Madiou, with his degree in belles-lettres, knew the importance of storytelling and the power of a good story. He understood what it meant to have one’s own story told by another. I can imagine him among the French students in 1820’s Paris. Being called and defined by them. Feeling rootless, history-less, lost.

The adage that history is written by the victors is not necessarily true. For example, there is a history of Haiti written by the French colonizers after they lost the colony that would become Haiti, but that does not make them victorious. It is not enough to simply say that the victors write the history when history also makes the victors, if we accept history to be what is passed down to us. This is why it is paramount for those left out of the narratives of history, the marginalized, to reclaim their history as Thomas Madiou did almost two hundred years ago.

***

In the past couple of decades, we have seen a push for marginalized people to tell their stories. We have seen and are still seeing efforts throughout the world to confront the legacy of colonialism and imperialism. From Africa to the Middle East. From Europe to the Caribbean. And from the U.S. to Asia. We are also seeing backlash to these efforts, which is perfectly predictable. If history indeed makes the victors, for the writers of history and their descendants a re-writing or rectification of that history might be seen as a loss. But that is not necessarily the case, as history is constantly being written. If everyone can become part of the writing of history then there will be no need for winners and losers.

In part this is my aim in writing these words. The history of Haiti for the past hundred years has been seen through two lenses: one from the inside and one from the outside. The idea that I had of Haiti while growing up is vastly different than the one that I came to see in the news and books written by outsiders, especially in the U.S. In Haiti, we think of ourselves as a hardworking, tenacious, resilient people who can’t catch a break because of outsiders meddling in our affairs. The West has a narrative of Haiti borne out of constant disaster and incompetence.

Both views serve important purposes for those who hold them. For us Haitians, our understanding of ourselves grounds us, helps us through the most difficult moments. For the outsider, it justifies meddling in Haiti’s affairs while displacing accountability. We tried, but these poor people can’t catch a break. Besides, they are so corrupt.

Time after time, U.S. intervention in Haiti’s business leaves it weaker than it was. Most Haitians I know have a list of American interventions from 1804 to the present that can explain Jovenel Moïse’s assassination. The following four are the ones at the top of my list.

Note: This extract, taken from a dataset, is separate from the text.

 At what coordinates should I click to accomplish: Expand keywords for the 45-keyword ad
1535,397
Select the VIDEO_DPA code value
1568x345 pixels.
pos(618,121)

1. U.S. Embargo on Haiti, 1804 - 1862.

Some know that Haiti is the second country to gain its independence in the so-called “New World,” and that it is the only successful example of enslaved peoples revolting and establishing their own nation. What many do not know is that the U.S., the first country to gain its independence in the region, saw Haitian independence as a threat. So much so that they imposed a vicious trade embargo on the newly independent country for the first 58 years of its existence, from 1804 to 1862.

According to the U.S. State Department’s Office of the Historian, under President Thomas Jefferson’s presidency the United States cut off aid to Toussaint Louverture (the first Black person to become governor of a colony in the new world and a hero of the Haitian Revolution) and instead pursued a carefully designed plan to isolate Haiti, fearing that the Haitian Revolution would spread to the United States. For the first 60 years that both countries existed, the relationship between the U.S. and Haiti was marked by a deep dread on the part of the U.S. that enslaved Americans might want to follow the Haitian example. The prospect of a nation governed by Black people was surely terrifying enough to early Americans all on its own, but their true fear was of the total and real freedom that had been secured by the Haitians. White Americans who just a decade and change prior were uttering cries of “liberty or death!” and invoking the language that “all men are created equal” recoiled with fear at the prospect of these principles playing out in a predominantly Black country.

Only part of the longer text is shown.